Magnetically labeled cells (MLC) cause local field inhomogenities within the single voxels as well as on a macroscopic scale. The related Larmor frequency shift near MLC was exploited to obtain bright visualization applying spectral selective saturation (SSS).

METHODS

SK-Mel28 cells were labeled with the superparamagnetic iron oxide contrast agent SHU 555A. Low cell concentrations (0, 5, 20, 30, 50, 75, and 150 MLC/microl) and high cell concentrations (10 x 10(3), 30 x 10(3), 60 x 10(3), and 100 x 10(3) MLC/10 microl) were examined at 3 Tesla.
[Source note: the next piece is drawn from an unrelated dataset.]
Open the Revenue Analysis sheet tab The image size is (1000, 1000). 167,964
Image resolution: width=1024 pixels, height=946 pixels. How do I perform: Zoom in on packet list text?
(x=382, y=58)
Shimming and frequency adjustment to spectrometer reference frequency v0 was performed with the built in routine of the scanner. A 2D spin echo sequence with broadband excitation and refocusing pulses was used (BWex = 1.000 Hz). Prior to each TR, a non-selective saturation sinc pulse centred at v0 was applied. Bandwidth (BWsat) of this pulse was varied from 100 Hz to 800 Hz in logarithmic steps.

RESULTS

Without SSS the highest value of Crel (i.e. relative MR contrast between labeled to unlabeled samples) was found for 150 MLC/microl and was given by 10%. Applying SSS led to positive contrast of the complete labeled volumes and to remarkable improvements in Crel. With increasing cell concentrations Crel raised to maximum, that was given by 52% (BWsat=100 Hz) and 28% (BWsat = 200 Hz) found for 75 MLC/microl. For 150 MLC/microl Crel decreased. A contrast clarification could also be detected near cell aggregations despite saturation.

CONCLUSION

Using SSS positive contrast can be achieved for voxels containing MLC and voxels close to cell clusters. Under in vitro conditions positive contrast improved the sensitivity to detect MLC as compared to negative contrast imaging techniques. It seems reasonable, that positive contrast approaches can be applied in vivo as the underlying physical mechanism are comparable.